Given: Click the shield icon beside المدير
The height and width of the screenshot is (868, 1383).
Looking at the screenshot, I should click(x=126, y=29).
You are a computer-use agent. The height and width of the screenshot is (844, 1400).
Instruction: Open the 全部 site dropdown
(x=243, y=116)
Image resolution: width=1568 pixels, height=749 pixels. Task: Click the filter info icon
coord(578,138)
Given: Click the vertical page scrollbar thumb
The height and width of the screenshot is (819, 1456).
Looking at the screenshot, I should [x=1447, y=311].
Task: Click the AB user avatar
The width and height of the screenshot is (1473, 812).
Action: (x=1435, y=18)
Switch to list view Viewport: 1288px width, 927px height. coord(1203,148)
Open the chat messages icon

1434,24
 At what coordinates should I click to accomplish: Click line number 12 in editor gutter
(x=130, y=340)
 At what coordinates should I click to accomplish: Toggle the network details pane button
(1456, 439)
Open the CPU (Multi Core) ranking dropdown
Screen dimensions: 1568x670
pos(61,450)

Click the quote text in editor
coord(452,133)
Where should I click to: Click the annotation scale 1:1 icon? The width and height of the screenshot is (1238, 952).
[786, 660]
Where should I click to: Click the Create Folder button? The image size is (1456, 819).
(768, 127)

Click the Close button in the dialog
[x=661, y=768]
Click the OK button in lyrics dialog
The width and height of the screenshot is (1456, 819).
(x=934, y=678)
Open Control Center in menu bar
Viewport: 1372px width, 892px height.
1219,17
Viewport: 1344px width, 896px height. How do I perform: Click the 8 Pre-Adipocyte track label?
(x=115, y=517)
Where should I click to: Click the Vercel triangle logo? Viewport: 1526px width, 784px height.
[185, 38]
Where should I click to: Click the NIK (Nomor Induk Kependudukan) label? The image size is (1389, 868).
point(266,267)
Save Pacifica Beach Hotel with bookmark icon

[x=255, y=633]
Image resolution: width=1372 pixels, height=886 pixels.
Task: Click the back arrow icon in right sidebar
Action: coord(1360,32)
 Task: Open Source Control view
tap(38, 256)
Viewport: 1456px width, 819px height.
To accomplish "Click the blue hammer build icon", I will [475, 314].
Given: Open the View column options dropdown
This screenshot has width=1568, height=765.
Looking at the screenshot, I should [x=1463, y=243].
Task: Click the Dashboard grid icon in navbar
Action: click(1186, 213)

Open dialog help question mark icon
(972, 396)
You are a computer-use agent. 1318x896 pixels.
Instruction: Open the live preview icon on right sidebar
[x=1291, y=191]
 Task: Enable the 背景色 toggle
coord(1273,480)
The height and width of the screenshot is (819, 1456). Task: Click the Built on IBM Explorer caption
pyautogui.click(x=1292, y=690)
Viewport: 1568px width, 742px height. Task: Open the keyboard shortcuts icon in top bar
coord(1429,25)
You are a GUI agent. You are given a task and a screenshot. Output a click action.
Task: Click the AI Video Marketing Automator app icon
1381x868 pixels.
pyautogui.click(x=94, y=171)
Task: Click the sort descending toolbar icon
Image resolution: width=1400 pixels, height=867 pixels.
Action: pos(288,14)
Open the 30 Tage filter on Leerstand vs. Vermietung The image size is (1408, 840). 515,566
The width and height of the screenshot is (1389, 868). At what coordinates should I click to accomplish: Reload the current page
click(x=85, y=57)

--------------------------------

Search the data above for the word "agent" and show every line that has it.

You are a computer-use agent. The height and width of the screenshot is (844, 1400).
You are a computer-use agent. 1318x896 pixels.
You are a GUI agent. You are given a task and a screenshot. Output a click action.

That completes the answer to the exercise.